BUSINESS

Campaign to protect Scottish bookies proposed

TAGs: bookmakers, Scotland

Willie

Ach! Leeve me boookies alooone!

Bookmakers in the West of Scotland have received a boost with the launch of a campaign to tackle robberies at various premises in the area. Figures obtained by BBC Scotland from Strathclyde Police show that robberies at betting shops increased from 25 in 2012 to 33 in the first 11 months of the current year and there are MSPs that believe more needs to be done. Labour MSP John Park added that an industry-wide approach is needed to tackle the problem that has flared up since a campaign in 2008 led to a reduction.

“I intend to write to the cabinet secretary for justice, asking that the Scottish government convenes a meeting of all interested parties – particularly the betting shop companies and Community trade union – so that a strategic look can be taken at these figures for Strathclyde and others parts of the country,” Park said.

“If we can make that happen, I’m sure an industry-wide approach can be agreed that will tackle these problems head on.”

The Safe Bet Alliance in London was successful in lowering offences by 46% in 2010-11 by reducing availability of cash, new physical security measures and training staff to identify risk and act accordingly. Scotland is likely to get a plan similar to this with the additional problems of shops using lone workers likely to be tackled by the campaign. John Paul McHugh from The Community union representing betting shop workers on a nationwide basis said: “The union believes that until betting shops completely remove the operation of lone-person working and beef up all other measures, we will not deal with the vulnerability of workers in betting shops.”

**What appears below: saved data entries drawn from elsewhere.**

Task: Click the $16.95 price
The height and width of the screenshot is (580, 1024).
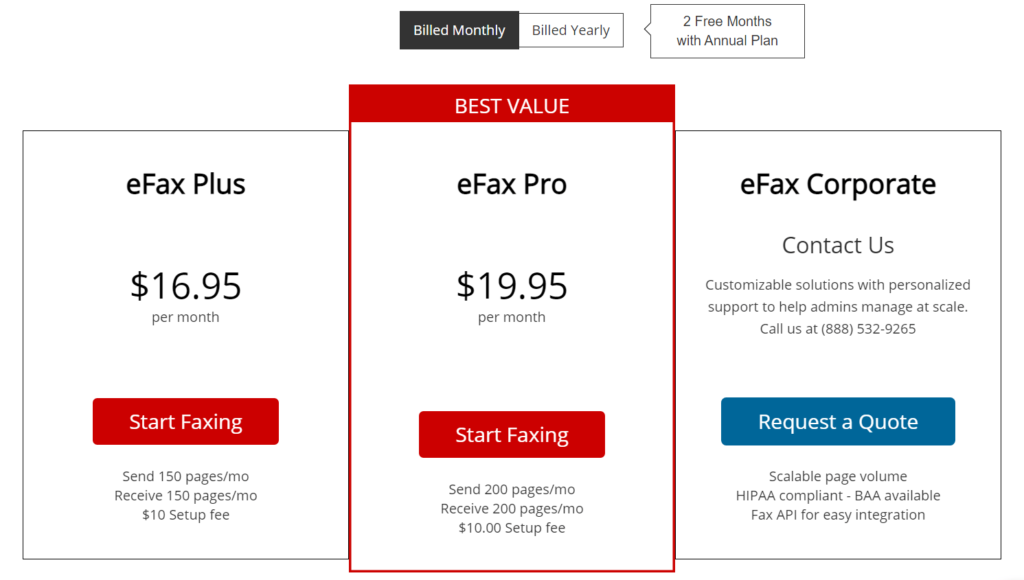Action: click(x=185, y=285)
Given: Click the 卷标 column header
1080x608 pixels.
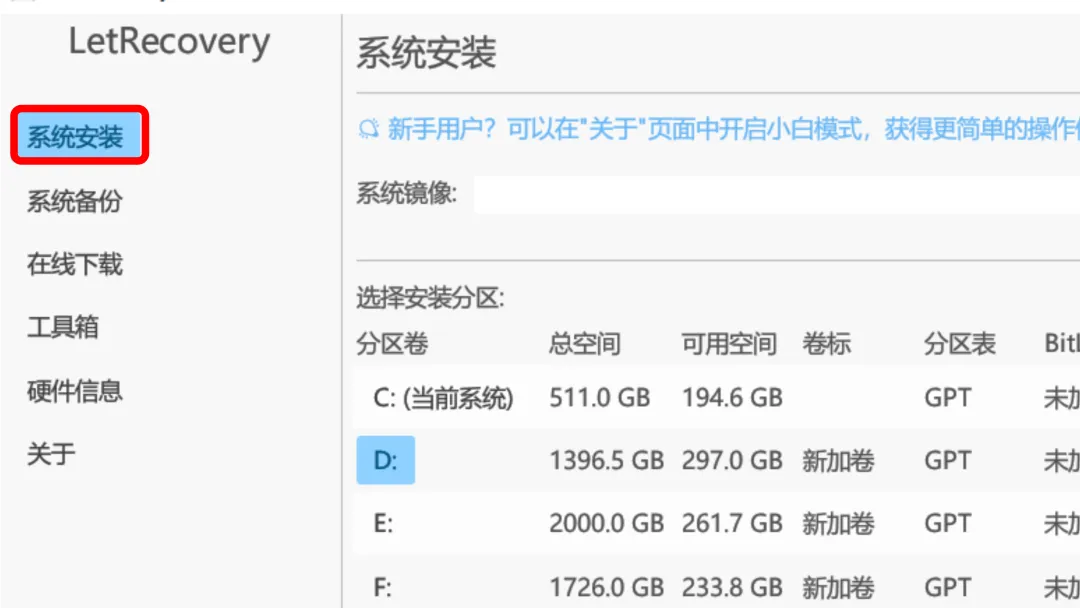Looking at the screenshot, I should click(x=826, y=345).
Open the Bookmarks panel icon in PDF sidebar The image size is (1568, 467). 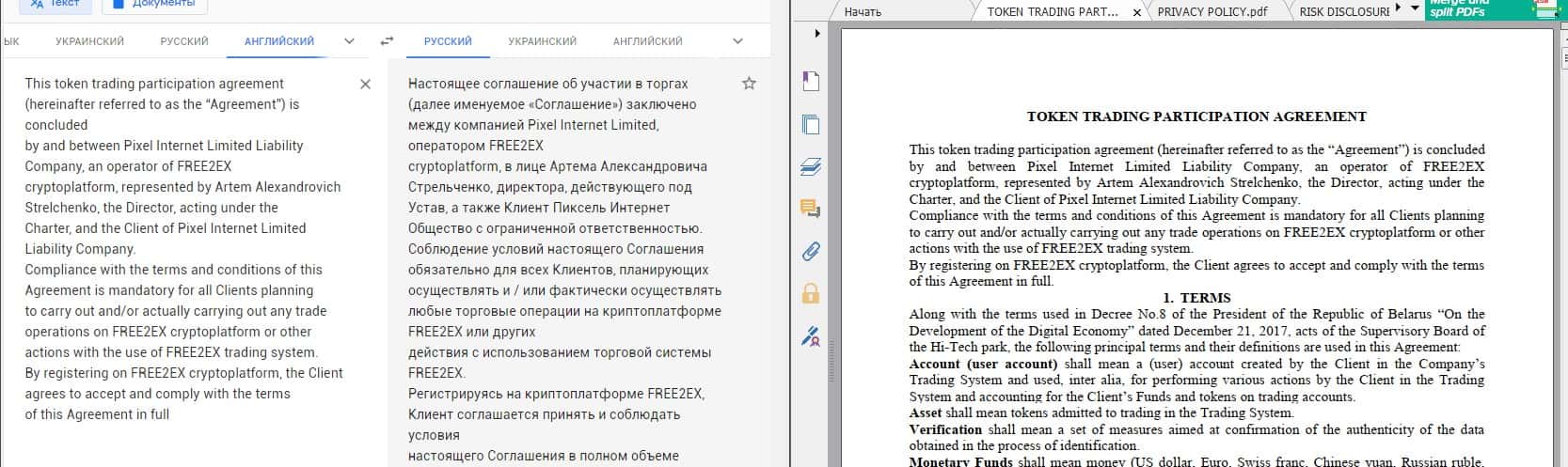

Of the betting shops questioned, William Hill said their data conflicted with that of the police and that offences hadn’t increased at shops bearing the Hills brand. A spokesperson told the BBC: “We haven’t seen any increase. We launched a series of initiatives in 2010 after an overview of our security and it seems that they have had a positive impact because we succeeded in bucking the trend in Scotland

“The security of our staff and customers takes precedence and we are not intending to rest on our laurels.”

It must be said that CCTV and surveillance systems are advanced enough that offenders very rarely get away with it and most cases see someone locked up for the crime.